-------- Information provided
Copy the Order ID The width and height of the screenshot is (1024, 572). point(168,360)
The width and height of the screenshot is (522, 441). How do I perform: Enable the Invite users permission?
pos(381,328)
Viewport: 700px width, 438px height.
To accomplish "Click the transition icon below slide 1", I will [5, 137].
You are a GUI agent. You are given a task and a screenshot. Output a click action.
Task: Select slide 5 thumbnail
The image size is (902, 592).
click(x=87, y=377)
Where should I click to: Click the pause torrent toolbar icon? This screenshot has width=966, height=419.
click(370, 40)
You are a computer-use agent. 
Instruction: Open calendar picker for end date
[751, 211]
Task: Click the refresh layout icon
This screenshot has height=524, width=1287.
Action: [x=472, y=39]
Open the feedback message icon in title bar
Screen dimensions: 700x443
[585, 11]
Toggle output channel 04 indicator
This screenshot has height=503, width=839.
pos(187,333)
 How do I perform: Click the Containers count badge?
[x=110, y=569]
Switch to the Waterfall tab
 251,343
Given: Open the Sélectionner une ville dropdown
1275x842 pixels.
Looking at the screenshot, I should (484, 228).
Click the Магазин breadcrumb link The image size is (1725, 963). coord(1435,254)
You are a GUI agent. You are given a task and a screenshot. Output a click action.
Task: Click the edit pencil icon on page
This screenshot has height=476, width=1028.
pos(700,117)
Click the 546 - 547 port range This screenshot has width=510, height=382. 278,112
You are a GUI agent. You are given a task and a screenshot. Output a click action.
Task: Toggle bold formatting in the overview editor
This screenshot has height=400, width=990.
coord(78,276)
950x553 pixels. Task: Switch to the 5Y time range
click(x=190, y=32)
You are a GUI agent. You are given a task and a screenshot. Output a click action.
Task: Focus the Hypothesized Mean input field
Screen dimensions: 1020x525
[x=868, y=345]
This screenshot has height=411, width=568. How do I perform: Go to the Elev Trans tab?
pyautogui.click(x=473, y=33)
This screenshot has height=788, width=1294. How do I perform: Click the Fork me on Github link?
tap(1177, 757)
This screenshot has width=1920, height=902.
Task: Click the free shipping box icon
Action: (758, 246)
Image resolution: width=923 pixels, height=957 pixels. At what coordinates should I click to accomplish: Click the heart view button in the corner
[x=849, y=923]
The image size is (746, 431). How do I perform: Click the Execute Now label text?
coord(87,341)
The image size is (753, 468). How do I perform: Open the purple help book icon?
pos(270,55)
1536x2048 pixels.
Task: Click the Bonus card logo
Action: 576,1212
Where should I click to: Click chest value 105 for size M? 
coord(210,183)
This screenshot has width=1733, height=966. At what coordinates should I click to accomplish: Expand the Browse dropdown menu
----------------
> **Instructions for the task**
In the listing above, find each line with the word "slide" and copy it.

> **Answer to this problem**
To accomplish "Click the transition icon below slide 1", I will [5, 137].
Task: Select slide 5 thumbnail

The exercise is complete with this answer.